Background: Periacetabular osteotomies are technically demanding surgical procedures. We developed a modified technique that uses a transtrochanteric approach. Our goal was to facilitate surgical exposure without compromising the results of surgery. The purpose of the present study was to review the early results in our initial group of patients who had this procedure.
Methods: We retrospectively reviewed the results of a modified periacetabular osteotomy in thirty-eight consecutive patients (forty-six hips) at an average duration of follow-up of 4.2 years. The average age of the patients was thirty-one years (range, eighteen to fifty-eight years) at the time of surgery. We evaluated the results with use of serial radiographs and the Merle d'Aubigné and Postel hip-scoring system.

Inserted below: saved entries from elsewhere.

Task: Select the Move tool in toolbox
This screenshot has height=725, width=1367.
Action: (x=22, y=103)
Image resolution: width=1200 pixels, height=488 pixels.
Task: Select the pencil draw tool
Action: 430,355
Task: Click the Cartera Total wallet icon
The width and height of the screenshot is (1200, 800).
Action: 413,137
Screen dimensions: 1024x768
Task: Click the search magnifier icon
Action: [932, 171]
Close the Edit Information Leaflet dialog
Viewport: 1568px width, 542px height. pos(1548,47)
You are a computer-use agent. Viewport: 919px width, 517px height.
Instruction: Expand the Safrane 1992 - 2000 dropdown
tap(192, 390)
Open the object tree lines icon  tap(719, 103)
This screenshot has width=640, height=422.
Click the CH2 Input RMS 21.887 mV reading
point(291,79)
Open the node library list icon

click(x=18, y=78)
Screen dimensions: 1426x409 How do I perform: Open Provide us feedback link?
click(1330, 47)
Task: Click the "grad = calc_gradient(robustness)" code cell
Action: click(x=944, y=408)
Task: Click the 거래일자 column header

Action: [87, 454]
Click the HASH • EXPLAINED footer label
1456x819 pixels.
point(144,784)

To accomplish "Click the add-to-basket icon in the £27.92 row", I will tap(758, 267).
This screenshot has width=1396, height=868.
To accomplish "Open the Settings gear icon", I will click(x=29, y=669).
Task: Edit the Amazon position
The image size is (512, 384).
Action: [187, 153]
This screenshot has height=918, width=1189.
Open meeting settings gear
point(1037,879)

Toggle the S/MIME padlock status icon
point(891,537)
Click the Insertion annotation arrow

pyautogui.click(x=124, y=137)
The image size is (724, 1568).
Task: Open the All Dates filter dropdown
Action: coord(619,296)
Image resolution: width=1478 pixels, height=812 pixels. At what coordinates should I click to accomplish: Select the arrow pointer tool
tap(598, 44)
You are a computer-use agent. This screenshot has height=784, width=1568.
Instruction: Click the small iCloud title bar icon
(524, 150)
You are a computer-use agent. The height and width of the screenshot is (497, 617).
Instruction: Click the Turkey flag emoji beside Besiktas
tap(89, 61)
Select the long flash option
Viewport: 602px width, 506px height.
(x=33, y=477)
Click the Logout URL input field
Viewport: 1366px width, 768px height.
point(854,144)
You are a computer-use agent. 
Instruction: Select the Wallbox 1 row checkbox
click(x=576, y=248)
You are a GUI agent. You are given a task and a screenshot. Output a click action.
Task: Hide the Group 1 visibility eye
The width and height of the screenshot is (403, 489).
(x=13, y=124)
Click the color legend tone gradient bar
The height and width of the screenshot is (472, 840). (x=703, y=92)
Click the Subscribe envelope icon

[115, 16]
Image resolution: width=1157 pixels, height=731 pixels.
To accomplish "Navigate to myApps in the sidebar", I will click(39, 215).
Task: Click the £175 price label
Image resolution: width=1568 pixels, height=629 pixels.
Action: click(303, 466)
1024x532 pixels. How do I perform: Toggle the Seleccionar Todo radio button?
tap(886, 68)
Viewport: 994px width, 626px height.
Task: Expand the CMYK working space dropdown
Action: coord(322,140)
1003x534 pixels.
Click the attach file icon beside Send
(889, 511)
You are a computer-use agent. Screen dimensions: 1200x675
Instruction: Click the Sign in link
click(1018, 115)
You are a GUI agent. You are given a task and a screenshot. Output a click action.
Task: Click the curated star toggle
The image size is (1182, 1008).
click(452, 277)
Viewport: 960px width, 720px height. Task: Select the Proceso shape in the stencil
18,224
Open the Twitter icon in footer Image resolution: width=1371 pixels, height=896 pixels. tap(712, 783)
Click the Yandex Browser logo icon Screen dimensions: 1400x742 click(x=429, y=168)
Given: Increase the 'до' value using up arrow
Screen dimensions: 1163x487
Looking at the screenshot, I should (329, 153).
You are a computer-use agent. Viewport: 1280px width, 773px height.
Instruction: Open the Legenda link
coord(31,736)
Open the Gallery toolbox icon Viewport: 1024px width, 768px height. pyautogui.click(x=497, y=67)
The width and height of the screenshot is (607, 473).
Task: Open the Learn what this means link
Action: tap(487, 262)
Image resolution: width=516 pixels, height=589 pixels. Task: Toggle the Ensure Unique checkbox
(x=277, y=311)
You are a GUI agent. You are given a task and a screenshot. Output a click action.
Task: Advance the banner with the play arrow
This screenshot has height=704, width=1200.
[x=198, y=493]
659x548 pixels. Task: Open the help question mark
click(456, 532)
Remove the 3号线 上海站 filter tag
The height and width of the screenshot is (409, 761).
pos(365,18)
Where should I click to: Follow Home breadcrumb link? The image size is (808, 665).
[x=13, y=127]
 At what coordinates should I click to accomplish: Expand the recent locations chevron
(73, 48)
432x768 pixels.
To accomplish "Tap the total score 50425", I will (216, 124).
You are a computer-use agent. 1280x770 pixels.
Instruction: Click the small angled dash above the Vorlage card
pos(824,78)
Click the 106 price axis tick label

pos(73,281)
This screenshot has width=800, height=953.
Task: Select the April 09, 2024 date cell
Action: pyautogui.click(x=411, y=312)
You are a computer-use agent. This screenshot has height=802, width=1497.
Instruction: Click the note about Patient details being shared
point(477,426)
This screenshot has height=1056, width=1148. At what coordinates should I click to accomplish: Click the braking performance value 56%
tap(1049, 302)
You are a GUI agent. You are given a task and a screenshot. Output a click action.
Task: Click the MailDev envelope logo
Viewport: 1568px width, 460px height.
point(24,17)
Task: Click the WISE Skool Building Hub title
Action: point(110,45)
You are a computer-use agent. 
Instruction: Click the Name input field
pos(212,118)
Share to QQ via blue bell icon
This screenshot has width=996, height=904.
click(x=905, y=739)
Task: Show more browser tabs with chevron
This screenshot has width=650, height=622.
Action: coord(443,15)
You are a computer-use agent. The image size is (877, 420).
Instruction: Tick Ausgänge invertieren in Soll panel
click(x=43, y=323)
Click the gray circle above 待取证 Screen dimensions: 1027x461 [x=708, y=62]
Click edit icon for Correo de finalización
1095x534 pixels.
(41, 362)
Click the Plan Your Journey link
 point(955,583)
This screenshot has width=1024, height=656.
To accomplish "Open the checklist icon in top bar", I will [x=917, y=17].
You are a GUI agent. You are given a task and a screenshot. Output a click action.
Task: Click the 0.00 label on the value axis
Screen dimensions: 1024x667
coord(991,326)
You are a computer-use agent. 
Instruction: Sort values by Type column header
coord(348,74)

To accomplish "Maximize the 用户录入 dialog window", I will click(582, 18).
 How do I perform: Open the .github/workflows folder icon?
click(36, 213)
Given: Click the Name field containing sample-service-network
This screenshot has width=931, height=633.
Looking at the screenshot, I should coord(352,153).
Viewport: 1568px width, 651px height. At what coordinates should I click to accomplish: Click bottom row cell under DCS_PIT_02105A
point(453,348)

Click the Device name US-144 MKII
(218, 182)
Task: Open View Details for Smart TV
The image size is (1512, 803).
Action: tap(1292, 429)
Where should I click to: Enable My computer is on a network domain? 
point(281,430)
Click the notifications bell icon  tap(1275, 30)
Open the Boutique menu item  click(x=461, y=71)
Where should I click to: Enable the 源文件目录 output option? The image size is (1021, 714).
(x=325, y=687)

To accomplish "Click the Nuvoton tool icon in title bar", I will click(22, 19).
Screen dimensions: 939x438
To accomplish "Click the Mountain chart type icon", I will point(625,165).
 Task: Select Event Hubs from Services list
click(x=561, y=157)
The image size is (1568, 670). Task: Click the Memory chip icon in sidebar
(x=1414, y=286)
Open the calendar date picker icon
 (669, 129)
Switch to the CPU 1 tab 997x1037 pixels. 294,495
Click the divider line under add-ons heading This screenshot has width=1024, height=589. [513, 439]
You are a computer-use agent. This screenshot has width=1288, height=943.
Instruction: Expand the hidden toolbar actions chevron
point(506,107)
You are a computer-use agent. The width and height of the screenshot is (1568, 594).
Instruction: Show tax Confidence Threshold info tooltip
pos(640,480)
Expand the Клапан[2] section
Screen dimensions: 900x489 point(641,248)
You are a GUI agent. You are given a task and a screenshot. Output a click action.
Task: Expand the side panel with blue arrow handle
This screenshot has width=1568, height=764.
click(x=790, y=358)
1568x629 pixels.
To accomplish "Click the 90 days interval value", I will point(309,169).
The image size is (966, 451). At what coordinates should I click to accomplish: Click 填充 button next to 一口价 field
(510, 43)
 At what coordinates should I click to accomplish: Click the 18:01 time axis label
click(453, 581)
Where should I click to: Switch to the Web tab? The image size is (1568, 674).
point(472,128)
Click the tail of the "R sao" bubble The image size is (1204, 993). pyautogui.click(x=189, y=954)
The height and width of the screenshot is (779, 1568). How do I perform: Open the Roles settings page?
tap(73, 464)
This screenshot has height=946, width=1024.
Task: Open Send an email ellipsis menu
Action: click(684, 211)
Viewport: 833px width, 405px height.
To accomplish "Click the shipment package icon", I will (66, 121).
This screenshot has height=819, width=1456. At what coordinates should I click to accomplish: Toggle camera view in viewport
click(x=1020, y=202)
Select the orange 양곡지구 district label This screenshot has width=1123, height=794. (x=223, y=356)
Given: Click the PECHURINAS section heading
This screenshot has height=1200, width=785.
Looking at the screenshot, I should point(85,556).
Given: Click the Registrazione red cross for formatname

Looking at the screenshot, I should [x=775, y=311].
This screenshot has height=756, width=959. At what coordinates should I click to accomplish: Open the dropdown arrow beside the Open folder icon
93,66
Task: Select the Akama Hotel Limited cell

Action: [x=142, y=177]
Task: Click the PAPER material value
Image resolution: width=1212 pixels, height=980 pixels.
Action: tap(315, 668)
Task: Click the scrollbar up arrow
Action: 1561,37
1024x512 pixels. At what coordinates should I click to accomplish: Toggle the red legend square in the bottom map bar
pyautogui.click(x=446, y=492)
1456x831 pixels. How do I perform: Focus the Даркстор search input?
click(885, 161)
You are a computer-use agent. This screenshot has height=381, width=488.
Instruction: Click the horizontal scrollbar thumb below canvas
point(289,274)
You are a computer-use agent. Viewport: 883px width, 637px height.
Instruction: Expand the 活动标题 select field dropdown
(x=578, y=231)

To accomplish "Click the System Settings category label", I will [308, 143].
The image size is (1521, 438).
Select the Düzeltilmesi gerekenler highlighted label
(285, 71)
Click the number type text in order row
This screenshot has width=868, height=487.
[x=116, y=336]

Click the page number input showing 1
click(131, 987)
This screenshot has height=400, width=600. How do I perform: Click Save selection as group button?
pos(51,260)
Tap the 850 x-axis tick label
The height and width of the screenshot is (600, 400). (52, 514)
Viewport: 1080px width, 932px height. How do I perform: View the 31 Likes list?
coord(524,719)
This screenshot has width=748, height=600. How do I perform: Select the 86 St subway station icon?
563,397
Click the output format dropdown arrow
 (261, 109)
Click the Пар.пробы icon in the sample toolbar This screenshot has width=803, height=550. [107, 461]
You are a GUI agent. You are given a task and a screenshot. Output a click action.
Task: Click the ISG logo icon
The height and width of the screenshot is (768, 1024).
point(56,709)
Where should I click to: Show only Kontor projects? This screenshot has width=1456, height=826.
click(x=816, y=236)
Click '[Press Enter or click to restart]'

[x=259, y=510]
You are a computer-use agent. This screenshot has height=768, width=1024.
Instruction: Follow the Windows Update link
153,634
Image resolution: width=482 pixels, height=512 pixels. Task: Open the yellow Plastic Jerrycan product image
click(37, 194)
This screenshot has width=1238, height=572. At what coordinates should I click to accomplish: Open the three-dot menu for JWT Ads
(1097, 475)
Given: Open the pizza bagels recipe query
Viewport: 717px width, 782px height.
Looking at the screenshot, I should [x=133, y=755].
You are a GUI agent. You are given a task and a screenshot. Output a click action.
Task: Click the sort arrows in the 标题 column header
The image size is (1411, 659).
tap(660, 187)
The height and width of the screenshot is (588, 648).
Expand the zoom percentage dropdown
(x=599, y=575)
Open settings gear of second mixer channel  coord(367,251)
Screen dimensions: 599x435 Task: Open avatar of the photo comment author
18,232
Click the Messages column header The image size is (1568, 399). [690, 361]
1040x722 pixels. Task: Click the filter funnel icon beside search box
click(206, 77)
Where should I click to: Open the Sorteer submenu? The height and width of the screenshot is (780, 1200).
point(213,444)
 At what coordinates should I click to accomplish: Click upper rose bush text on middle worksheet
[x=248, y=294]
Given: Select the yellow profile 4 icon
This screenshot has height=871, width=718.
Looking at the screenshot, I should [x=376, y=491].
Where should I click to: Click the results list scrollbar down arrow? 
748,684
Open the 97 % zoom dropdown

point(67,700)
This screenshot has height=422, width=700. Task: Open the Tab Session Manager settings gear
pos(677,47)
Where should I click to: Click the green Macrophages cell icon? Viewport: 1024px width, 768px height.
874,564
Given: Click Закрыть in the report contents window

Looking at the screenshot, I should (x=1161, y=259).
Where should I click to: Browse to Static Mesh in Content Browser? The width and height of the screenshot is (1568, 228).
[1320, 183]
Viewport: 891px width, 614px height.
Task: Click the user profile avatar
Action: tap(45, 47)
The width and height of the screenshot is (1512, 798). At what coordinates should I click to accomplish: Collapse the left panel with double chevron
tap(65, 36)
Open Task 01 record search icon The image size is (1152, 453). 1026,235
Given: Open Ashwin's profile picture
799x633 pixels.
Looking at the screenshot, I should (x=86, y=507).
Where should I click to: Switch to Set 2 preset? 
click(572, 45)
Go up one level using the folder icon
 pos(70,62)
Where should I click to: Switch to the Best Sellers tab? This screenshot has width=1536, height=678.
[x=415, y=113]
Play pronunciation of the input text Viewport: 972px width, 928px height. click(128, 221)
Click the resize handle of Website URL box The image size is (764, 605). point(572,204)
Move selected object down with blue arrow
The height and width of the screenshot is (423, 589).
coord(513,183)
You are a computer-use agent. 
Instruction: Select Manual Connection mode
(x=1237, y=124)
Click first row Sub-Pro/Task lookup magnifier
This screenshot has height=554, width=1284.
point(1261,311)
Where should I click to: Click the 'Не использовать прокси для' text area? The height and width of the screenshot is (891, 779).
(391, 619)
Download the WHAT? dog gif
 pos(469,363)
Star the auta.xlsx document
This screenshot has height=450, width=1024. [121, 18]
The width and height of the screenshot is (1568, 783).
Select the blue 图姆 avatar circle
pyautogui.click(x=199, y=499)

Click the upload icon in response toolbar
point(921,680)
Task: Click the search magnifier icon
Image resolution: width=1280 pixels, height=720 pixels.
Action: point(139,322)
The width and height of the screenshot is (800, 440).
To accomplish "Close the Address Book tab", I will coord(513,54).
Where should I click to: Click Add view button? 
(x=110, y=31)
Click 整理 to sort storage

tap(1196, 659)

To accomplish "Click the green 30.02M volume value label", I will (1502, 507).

Results: All osteotomies healed. Preoperatively, the average lateral center-edge angle was 3° (range, -15° to 12°), the anterior center-edge angle was 0° (range, -20° to 5°), the acetabular angle of Sharp was 57° (range, 50° to 68°), and the femoral head coverage was 53% (range, 40% to 66%). Postoperatively, the average lateral center-edge angle was 35° (range, 23° to 45°), the anterior center-edge angle was 32° (range, 20° to 55°), the acetabular angle of Sharp was 40° (range, 37° to 45°), and the femoral head coverage was 92% (range, 85% to 100%). The average amount of medialization of the femoral head was 6 mm. At the latest follow-up examination, improvement in the grade of osteoarthritis was noted in eight hips, while progression of osteoarthritis was seen in five hips. Functionally, the average Merle d'Aubigné and Postel hip score improved from 13.2 points preoperatively to 17.0 points postoperatively. No patient had a neurovascular complication.
Conclusion: Our early experience with a modified periacetabular osteotomy showed encouraging results in terms of the technical ease of the technique and the outcome in our patients.
Level of Evidence: Therapeutic study, Level IV (case series [no, or historical, control group]). See Instructions to Authors for a complete description of levels of evidence.